# FORD 3000 Steering stiff



## Mickthebrick (Jul 1, 2020)

Hi all, I'm a newbie, I've just bought a Ford 3000 narrow tractor that has primarily very stiff manual steering (and other problems not too concerning as yet!) I got the tractor into my orchard and that's as far as I dare take it, could somebody advise me how to loosen the steering so that I can get it under cover to start repairs (I've greased the nipples adjacent to the front wheels).
Many thanks
retired ex brickie and proud owner a very old and needy Ford 3000
mickthebrick


----------



## SoldierJohn (Jun 11, 2020)

Hi Mick,

I'm a new owner of a Ford 3000 too and also have manual steering thats very stiff. Ill be watching this post to see if anyone answers it. 
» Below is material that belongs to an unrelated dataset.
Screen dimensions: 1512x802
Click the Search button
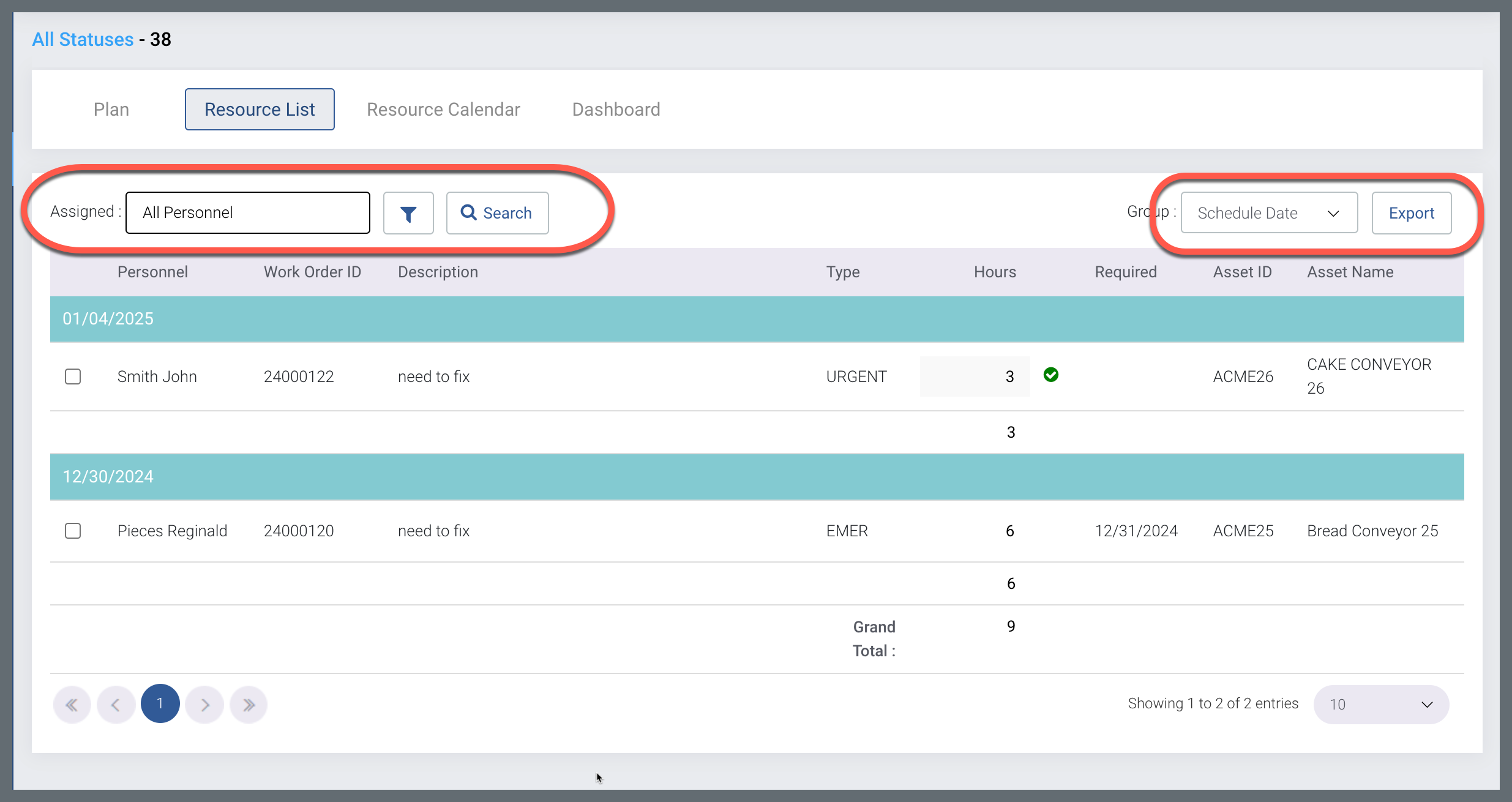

I'm thinking mine is a number of small things all lumped together causing it, ie worn steering box, worn spindle bushes, worn hub bearings and ball joints etc. 

Best wishes

John


----------



## Ultradog (Feb 27, 2005)

The manual steering systems on those Fords is incredibly simple.
Take it one piece at a time.
Lift the front wheels off the ground. How does it steer now?
If it is still stiff disconnect the drag links on the front end.
Does the steering wheel turn easily and smoothly?
With the drag links disconnected and front tires off the ground, turn each tire by hand. They should turn smoothly and easily.
There is no magic bullet.
Just take it one piece at a time and you'll find the problem.


----------



## HarveyW (Sep 15, 2014)

Steering gearbox lubrication for your 3000. See plug #35 on diagram below. Oil level plug. Put gear oil (80-90 weight) into the steering gearbox till full to this level.
https://www.messicks.com/nh/67519?sectionId=21639&diagramId=67519_258795

Spindle lubrication for your 3000. See grease nipple (zerk) item #35 on the diagram below:
https://www.messicks.com/nh/67519?sectionId=21639&diagramId=67519_258496


----------